I hope those who are color inclined can appreciate the text’s secondary colors that correspond to the triangle’s primary colors.

The Providence of God

I always thought that God’s providence means that He will provide. Apparently I got that wrong, probably in part because the word provide is within the word providence.

In the book Trusting God by Jerry Bridges, he quotes J.I. Packer defining it as:

The unceasing activity of the Creator whereby, in overflowing bounty and goodwill, He upholds His creatures in ordered existence, guides and governs all events, circumstances, and free acts of angels and men, and directs everything to its appointed goal, for His own glory.

Jerry Bridges himself has developed a more succinct version:

God’s providence is His constant care for and His absolute rule over all his creation for His own glory and the good of His people.

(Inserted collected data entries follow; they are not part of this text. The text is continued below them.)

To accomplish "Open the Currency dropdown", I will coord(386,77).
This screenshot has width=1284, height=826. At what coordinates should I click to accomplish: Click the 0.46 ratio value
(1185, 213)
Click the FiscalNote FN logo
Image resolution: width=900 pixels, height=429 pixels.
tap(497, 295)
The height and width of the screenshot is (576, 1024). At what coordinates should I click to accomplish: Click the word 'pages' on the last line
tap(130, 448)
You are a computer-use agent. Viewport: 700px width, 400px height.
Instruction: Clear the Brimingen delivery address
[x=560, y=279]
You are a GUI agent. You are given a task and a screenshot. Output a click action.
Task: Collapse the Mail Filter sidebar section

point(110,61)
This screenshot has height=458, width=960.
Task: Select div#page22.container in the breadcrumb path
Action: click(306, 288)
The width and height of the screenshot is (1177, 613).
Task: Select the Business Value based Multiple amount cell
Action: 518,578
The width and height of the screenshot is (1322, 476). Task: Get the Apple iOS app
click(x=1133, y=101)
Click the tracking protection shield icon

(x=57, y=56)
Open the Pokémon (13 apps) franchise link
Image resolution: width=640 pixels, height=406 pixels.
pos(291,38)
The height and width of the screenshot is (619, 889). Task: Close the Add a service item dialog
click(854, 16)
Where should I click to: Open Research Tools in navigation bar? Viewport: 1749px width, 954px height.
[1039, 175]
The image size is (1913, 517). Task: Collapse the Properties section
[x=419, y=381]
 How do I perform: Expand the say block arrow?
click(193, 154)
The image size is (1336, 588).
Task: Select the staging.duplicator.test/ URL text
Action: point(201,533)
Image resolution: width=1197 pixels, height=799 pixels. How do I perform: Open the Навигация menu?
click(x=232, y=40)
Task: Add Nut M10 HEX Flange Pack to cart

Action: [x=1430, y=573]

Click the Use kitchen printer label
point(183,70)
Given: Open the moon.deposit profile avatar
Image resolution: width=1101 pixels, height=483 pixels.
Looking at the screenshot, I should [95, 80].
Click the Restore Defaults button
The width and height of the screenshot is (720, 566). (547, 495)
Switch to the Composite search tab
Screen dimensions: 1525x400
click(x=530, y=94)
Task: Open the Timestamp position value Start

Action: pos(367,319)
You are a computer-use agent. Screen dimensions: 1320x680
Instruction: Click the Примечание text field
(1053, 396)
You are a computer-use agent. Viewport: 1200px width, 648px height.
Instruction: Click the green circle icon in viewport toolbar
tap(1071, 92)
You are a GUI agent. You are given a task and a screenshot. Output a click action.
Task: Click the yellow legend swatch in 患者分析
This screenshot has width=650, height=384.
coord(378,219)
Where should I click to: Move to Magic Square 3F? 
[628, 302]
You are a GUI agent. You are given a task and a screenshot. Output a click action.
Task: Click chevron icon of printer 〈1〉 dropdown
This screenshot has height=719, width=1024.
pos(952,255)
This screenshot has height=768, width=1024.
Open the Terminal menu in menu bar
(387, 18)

For further reference and Scripture:

Easton’s 1897 Bible Dictionary
Providence
literally means foresight, but is generally used to denote God’s preserving and governing all things by means of second causes (Ps. 18:35; Ps. 63:8; Acts 17:28; Col. 1:17; Heb. 1:3). God’s providence extends to the natural world (Ps. 104:14; Ps. 135:5-7; Acts 14:17), the brute creation (Ps. 104:21-29; Matt. 6:26; Matt. 10:29), and the affairs of men (1 Chr. 16:31; Ps. 47:7; Prov. 21:1; Job 12:23; Dan. 2:21; Dan. 4:25), and of individuals (1 Sam. 2:6; Ps. 18:30; Luke 1:53; James 4:13-15). It extends also to the free actions of men (Ex. 12:36; 1 Sam. 24:9-15; Ps. 33:14-15; Prov. 16:1; Prov. 19:21; Prov. 20:24; Prov. 21:1), and things sinful (2 Sam. 16:10; 2 Sam. 24:1; Rom. 11:32; Acts 4:27, 28), as well as to their good actions (Phil. 2:13; Phil. 4:13; 2 Cor. 12:9-10; Eph. 2:10; Gal. 5:22-25). As regards sinful actions of men, they are represented as occurring by God’s permission (Gen. 45:5; Gen. 50:20. Comp. 1 Sam. 6:6; Ex. 7:13; Ex. 14:17; Acts 2:3; Acts 3:18; Acts 4:27-28), and as controlled (Ps. 76:10) and overruled for good (Gen. 50:20; Acts 3:13). God does not cause or approve of sin, but only limits, restrains, overrules it for good. The mode of God’s providential government is altogether unexplained. We only know that it is a fact that God does govern all his creatures and all their actions; that this government is universal (Ps. 103:17-19), particular (Matt. 10:29-31), efficacious (Ps. 33:11; Job 23:13), embraces events apparently contingent (Prov. 16:9, 33; Prov. 19:21; Prov. 21:1), is consistent with his own perfection (2 Tim. 2:13), and to his own glory (Rom. 9:17; Rom. 11:36).

Webster
3. In theology, the care and superintendence which God exercises over his creatures. He that acknowledges a creation and denies a providence, involves himself in a palpable contradiction; for the same power which caused a thing to exist is necessary to continue its existence. Some persons admit a general providence, but deny a particular providence, not considering that a general providence consists of particulars. A belief in divine providence, is a source of great consolation to good men. By divine providence is often understood God himself.